Work to be completed:
Go through the records line by line from the top and repeat each one exactly, ending with the line that contains "You are a computer-use".

Dataset excerpts:

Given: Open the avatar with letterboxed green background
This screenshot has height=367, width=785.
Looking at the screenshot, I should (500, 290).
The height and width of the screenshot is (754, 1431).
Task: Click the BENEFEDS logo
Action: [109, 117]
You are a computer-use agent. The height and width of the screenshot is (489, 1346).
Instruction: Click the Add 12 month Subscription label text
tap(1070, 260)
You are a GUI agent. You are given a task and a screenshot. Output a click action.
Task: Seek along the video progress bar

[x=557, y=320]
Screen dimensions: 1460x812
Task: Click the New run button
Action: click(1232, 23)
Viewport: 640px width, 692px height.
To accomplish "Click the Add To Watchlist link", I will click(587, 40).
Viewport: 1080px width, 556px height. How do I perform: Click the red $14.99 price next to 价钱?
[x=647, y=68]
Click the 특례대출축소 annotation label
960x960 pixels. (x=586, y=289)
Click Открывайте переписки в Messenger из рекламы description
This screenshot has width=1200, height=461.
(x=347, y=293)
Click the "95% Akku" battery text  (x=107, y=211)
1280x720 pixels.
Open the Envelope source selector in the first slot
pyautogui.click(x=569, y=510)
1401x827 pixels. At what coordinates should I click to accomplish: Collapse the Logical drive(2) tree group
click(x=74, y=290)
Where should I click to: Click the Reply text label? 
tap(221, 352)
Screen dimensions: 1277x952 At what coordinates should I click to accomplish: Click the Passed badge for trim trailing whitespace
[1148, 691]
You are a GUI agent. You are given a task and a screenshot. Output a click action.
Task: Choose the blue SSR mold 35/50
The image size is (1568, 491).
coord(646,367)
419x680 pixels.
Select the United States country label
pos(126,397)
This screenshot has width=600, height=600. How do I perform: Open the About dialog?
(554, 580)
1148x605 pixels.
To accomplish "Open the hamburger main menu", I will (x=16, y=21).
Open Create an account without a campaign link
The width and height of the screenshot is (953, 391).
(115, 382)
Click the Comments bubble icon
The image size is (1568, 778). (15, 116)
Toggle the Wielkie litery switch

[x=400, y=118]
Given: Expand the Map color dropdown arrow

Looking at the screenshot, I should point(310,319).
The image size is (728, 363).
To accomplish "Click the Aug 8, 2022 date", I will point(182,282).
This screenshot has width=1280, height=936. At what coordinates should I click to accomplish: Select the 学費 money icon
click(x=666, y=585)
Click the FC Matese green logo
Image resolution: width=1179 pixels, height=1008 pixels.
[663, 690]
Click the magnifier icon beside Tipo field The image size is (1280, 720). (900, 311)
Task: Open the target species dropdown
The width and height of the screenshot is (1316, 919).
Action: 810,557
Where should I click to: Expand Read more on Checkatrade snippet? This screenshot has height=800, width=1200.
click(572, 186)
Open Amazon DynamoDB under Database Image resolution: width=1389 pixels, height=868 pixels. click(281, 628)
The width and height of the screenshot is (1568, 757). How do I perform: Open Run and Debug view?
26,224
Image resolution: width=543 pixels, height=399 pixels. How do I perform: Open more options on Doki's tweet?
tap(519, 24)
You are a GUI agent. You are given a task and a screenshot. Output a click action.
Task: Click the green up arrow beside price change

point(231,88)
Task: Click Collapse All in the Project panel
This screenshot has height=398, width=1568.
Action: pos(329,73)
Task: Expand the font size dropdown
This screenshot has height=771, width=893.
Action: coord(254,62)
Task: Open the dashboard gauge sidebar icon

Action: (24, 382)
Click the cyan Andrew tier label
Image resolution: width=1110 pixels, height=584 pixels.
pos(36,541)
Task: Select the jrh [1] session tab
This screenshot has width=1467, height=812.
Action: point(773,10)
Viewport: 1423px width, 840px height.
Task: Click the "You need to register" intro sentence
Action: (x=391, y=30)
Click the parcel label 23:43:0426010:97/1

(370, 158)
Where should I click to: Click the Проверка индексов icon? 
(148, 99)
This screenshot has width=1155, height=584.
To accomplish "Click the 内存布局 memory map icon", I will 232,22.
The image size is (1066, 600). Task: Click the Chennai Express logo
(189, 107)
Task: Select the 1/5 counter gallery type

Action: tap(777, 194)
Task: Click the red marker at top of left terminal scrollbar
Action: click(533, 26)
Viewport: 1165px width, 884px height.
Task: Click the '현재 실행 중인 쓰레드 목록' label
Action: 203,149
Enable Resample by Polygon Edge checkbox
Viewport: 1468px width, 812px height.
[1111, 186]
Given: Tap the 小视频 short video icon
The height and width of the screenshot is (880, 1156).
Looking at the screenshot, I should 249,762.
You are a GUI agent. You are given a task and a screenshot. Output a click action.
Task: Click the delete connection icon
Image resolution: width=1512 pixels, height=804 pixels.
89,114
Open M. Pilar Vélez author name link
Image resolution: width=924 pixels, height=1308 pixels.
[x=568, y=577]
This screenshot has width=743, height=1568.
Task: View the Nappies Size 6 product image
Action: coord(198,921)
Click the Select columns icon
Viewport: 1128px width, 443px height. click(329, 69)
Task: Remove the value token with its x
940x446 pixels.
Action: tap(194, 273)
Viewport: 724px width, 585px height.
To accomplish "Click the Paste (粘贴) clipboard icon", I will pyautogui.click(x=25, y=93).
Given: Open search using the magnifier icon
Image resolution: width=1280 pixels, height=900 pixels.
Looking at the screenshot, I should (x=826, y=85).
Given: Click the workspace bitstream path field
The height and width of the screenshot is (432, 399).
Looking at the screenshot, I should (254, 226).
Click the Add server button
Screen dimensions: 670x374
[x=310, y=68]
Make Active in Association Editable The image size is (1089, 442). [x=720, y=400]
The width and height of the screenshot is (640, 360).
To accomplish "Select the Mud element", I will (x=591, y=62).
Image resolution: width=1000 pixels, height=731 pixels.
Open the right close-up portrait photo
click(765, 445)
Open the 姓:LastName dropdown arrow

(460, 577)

Your response:
Given: Open the avatar with letterboxed green background
This screenshot has height=367, width=785.
Looking at the screenshot, I should (500, 290).
The height and width of the screenshot is (754, 1431).
Task: Click the BENEFEDS logo
Action: [109, 117]
You are a computer-use agent. The height and width of the screenshot is (489, 1346).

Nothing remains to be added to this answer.